NHS accounts get clean bill of health

The NHS summarised accounts for 1999/2000 have been given a clean bill of health by the National Audit Office despite reporting a massive deficit.

Bourne gave an unqualified opinion on each of the 19 NHS summarised accounts for 1999/2000 and approved progress implementing new financial standards.

The combined deficit for the 99 health authorities and 377 Trusts hit £129m, more than double the previous year’s figure.

However, the NAO noted forecasts predicted a surplus of £37m next year.

The report also revealed NHS organisations were investigating 484 cases of suspected fraud, valued at £18m.

The NAO also welcomed progress achieved in implementing three new reporting standards that helped bring the NHS accounts in line with generally accepted accounting practice.

Sir John Bourn, head of the NAO, said: ‘I welcome improvements in financial control within the NHS and the initiatives taken to counter fraud.

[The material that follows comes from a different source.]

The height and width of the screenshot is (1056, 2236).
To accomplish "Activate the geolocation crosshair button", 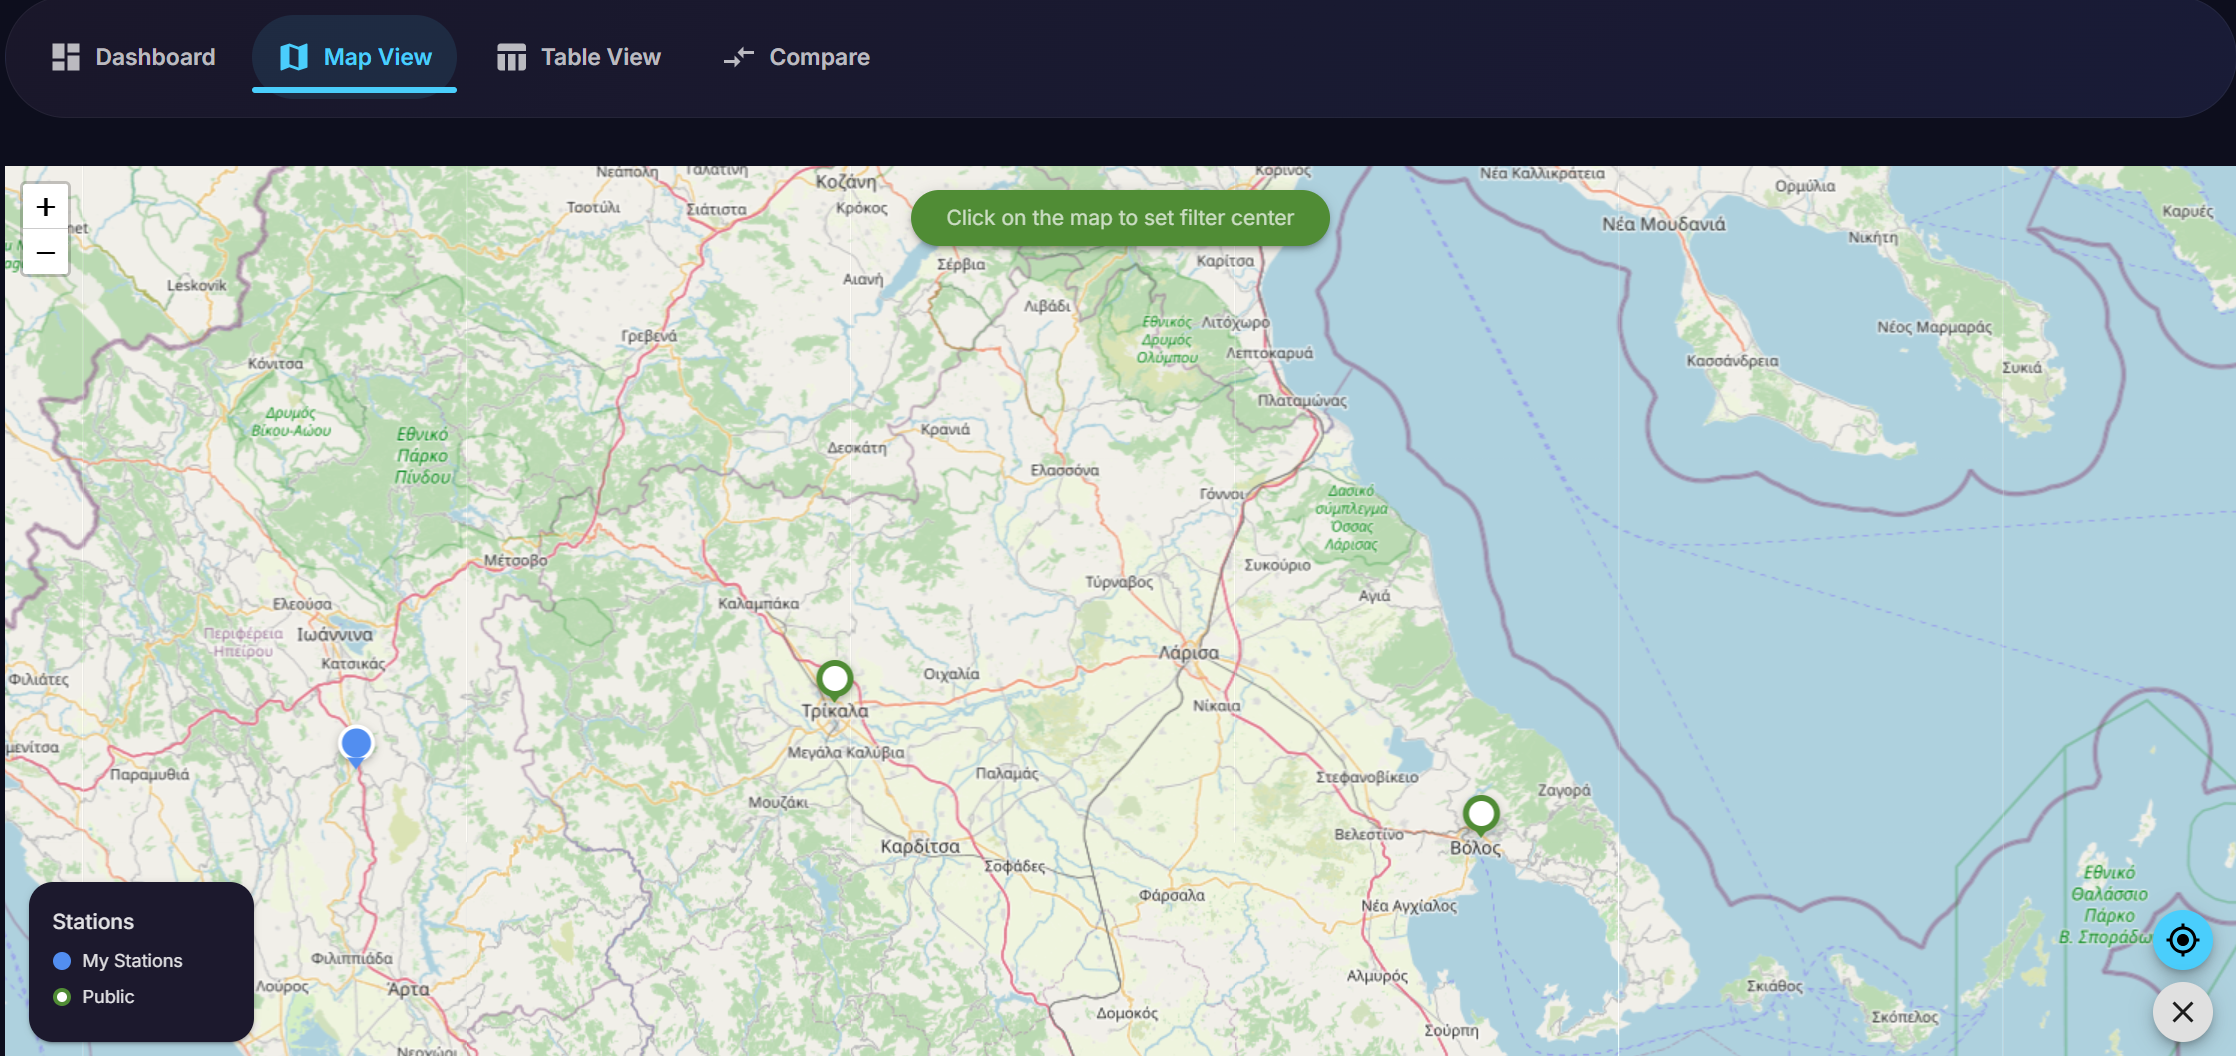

‘The way forward will be to continue to improve corporate and clinical governance and to ensure that accounting for these large sums presents fully and clearly the financial position of health authorities and NHS Trusts.’

Fifty-nine of 99 health authorities reported a deficit for the year, an increase on the 48 out of 100 the previous year. One hundred and fifty of 377 Trusts reported an aggregated net deficit of £77m compared with 98 of 150 who incurred a £36m deficit in 1998/99. All but 41 Trusts met the statutory target of breaking even over a three-year period.